Authorities issue rare orange alert as air pollution in Beijing hits hazardous levels

Vehicles drive along a road with a traffic sign reading "Visibility low, slow down the speed" on Monday, the latest in a series of heavily polluted days in Beijing.

Vehicles drive along a road with a traffic sign reading “Visibility low, slow down the speed” on Monday, the latest in a series of heavily polluted days in Beijing.

(Andy Wong / Associated Press)

Beijing suffered its worst air pollution of the year on Monday, with monitoring sites throughout the city reporting extremely hazardous levels of pollutants.

City authorities issued a rare orange alert, the second-highest of four danger levels. Schools suspended outdoor activities and polluting factories were required to reduce production.

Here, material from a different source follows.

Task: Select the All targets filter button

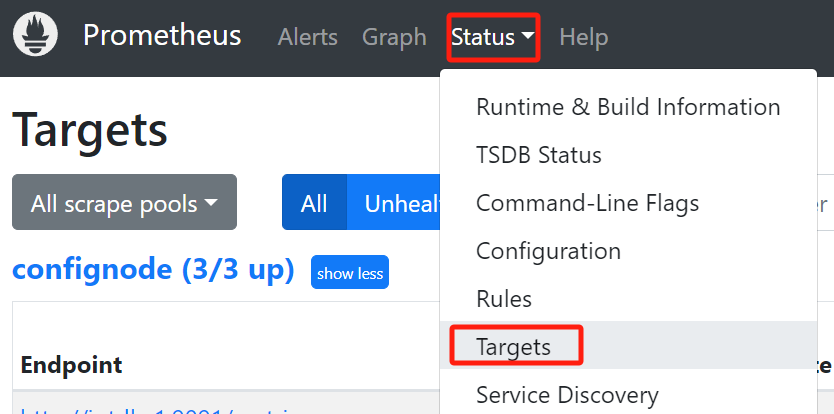Action: [314, 203]
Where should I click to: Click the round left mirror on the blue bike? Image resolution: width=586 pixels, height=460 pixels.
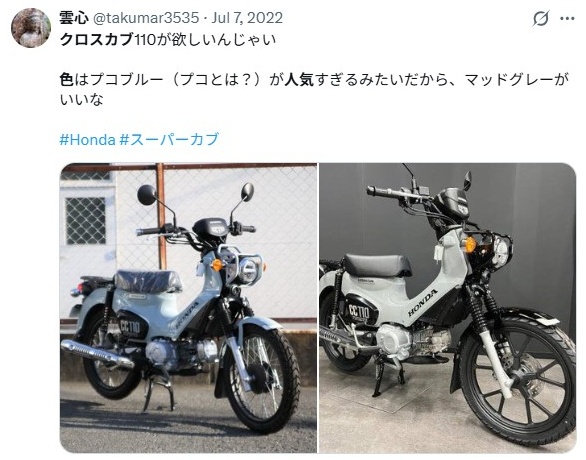(x=146, y=195)
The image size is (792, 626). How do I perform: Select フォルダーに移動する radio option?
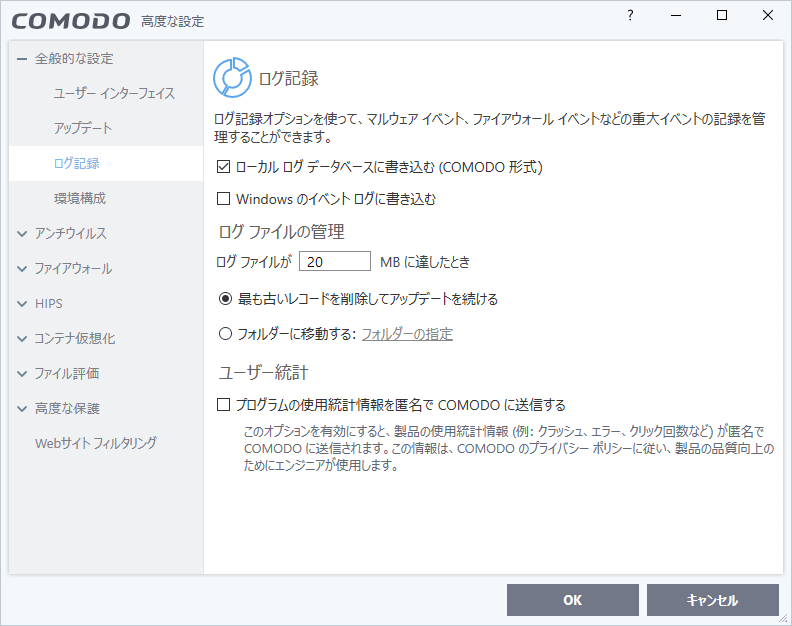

Visibility was cut to several hundred yards, as buildings receded into thick smog. People complained of a smoky, pungent odor, and many wore tight-fitting face masks.


“I felt like my lungs were blocked,” said Xu Pengfei, a security guard at an office building in downtown Beijing. “We have to stand in the open for many hours a day and the pollution really affects us.”

The city said the levels of hazardous tiny PM2.5 particles in the air exceeded 600 micrograms per cubic meter at several monitoring sites late Monday afternoon. The U.S. Embassy in Beijing reported 666 micrograms per cubic meter at 8 p.m.

Outside Beijing, the readings were as high as 976 micrograms in the suburban region of Liulihe. Several cities in the northern province of Hebei also reported extremely polluted air.

The World Health Organization considers the safe level of PM2.5 particles to be 25 micrograms per cubic meter on a 24-hour average basis.

Liu Juntang, a businessman whose company develops environmental technology, said face masks could not give protection from the tiny pollutants on days of extremely heavy pollution.

“The air pollution is all-encompassing, and it requires both the government and individuals to shoulder the responsibility to clean up the air,” Liu said.


Beijing has vowed to clean up its notoriously foul air and had been doing fairly well this year, with generally cleaner air than in 2014.

But the city was hit by unusually cold days and early snow in November, and winter heating was turned on. For the entire month, the capital saw hardly any blue skies and was shrouded in persistent smog.

The air quality worsened on Friday and continued to deteriorate throughout the weekend, prompting the city government to issue an orange alert on Sunday. Authorities said they didn’t issue the highest red alert because they were expecting the air quality to improve by Wednesday.

The last time Beijing issued an orange alert was in February 2014.

Critics say the authorities have stayed away from a red alert because measures that must be activated by the highest warning are too disruptive, such as pulling half of the vehicles off of the roads and suspending schools.